_AIM OF THE TASK_. In the excerpt below about a museum trip, gardening, and a first telescope, why did the family decide to buy Katie a telescope? Answer in one to three sentences.

== EXCERPT ==

  • I liked the Planetarium.
  • All in all, we will return to the museum. It was accessible from 95, straight forward with parking, and lots of things to mess with. It was about the same size as the National Aquarium, so it’s a 4 hour museum, not a two day mega-haul like Air and Space down on the Mall. I want to look at what the benefits of being a member are and weigh if I want a family membership or not.

    My tiny proto-biologist got out with a Cat in the Hat book that is an introduction to basic human anatomy, a second Cat in the Hat book with an introduction to Space Sciences, and a Discovery DVD on anatomy. (Katie is obsessed with how the human body works, and today’s organ was the lungs.)

    Then I came home to resume my war. My Mom thinks I garden because it’s relaxing. I know I garden because I get to destroy my enemies, the weeds, with extreme justice. I’ve been working on it for the last month and I’ve actually de-garbaged it, pulled weeds, cut back plants, cut back the Rose Bush of Doom, planted more bulbs, and finally started laying down mulch. But right now I am out of mulch so I have been thwarted by reality. I don’t know what annuals are going to go into it this year. I haven’t thought that far. I am thinking things that grow big and aggressively instead of little sedate, timid things. And I am tempted by clematis on the side of the house just to see how insane the vine goes. It will need something to climb…

    I’m doing a very small 3×3 vegetable garden with Katie Rose this year as an experiment in horticulture. It turns out Aerogarden has a vegetable seed-starter kit so we’re doing the daily observer-and-record cycle in the dining room while starting plants from seed. I find that I don’t care if I get a tomato out of it this year or not, but if Katie learns about how plants grow then it’s a score. After the seedlings move outside, the Aerogarden is going to be repurposed for cherry tomatoes.

    It is very clear out so we’ve promised Katie Rose astronomy night. The Dob will go into the driveway and we’ll look at the Moon and see what else we can see…

    DinkyScope

    One of Katie’s very first words was “Moon.”  She’s been fascinated with the moon, and now Jupiter, Saturn, Venus and Mars, since she could point up at the sky and point out that there were holes up there through which light passes.  We figured she was old enough to understand basic instructions, so we were bad and bought her a present.

    We bought Katie her very first piece of serious scientific equipment, the Orion SkyQuest XT4.5 Dobsonian telescope. It’s an interesting scope because Orion advertises it as their starter/kids pack to get kids started.  It costs just as much as a crappy refractor from the Mall but it’s a real scope that can do real scope-like things. And sure, she’s only 4, but one cannot be too little to have a telescope!

===
== RECORDS SUPPLIED ==

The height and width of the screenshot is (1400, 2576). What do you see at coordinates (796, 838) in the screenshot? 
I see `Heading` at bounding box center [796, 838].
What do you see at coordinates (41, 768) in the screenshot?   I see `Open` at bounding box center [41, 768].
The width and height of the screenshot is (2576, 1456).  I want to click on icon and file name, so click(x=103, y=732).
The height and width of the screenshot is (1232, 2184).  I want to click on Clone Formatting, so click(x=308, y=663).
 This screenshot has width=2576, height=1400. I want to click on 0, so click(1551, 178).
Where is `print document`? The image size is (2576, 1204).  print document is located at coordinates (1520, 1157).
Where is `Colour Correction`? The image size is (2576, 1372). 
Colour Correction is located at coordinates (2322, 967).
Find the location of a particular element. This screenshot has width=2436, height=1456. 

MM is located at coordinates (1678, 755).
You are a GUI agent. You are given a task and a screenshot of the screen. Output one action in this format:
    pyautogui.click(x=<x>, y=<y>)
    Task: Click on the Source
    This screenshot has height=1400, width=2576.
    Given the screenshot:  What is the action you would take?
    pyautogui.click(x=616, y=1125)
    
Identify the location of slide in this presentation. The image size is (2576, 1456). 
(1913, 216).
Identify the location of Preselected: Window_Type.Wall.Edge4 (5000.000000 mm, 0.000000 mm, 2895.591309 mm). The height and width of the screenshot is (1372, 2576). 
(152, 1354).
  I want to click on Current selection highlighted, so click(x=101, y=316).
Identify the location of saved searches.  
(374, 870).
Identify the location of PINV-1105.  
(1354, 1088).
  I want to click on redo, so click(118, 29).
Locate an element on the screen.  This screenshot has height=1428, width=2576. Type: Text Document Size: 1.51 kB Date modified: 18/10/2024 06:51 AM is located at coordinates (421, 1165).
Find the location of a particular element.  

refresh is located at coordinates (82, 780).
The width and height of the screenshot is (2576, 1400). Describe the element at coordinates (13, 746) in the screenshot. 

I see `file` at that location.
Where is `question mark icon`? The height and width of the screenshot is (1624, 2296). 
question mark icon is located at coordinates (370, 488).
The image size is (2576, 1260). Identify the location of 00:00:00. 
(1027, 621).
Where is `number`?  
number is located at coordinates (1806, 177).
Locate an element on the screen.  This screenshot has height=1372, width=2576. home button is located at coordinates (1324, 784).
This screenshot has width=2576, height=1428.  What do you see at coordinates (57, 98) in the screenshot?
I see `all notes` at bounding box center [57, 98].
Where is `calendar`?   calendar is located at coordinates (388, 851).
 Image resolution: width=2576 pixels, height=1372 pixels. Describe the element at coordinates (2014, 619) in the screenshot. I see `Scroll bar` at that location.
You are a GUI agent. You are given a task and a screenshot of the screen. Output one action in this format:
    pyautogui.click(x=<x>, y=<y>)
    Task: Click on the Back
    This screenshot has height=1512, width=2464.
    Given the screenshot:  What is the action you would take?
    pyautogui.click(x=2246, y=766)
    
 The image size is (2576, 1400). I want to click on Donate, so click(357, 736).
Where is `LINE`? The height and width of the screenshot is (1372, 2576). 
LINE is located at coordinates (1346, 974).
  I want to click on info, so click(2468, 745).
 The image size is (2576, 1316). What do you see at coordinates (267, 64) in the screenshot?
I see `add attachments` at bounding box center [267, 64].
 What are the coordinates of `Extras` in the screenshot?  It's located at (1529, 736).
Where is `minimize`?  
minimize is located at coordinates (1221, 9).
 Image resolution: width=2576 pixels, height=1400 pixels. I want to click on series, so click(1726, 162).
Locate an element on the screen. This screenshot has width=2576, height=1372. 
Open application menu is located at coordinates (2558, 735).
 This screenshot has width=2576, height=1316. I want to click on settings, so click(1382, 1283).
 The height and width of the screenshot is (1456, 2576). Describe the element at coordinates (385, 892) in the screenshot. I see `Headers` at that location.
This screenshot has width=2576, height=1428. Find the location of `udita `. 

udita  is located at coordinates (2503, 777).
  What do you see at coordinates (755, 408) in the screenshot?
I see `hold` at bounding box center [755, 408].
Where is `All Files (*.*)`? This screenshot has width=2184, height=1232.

===

_RESULT FOR THIS TASK_. Katie has been fascinated with the Moon, and now Jupiter, Saturn, Venus and Mars, since she was able to point at the sky. Her parents figured she was old enough to understand basic instructions, so they bought her the telescope.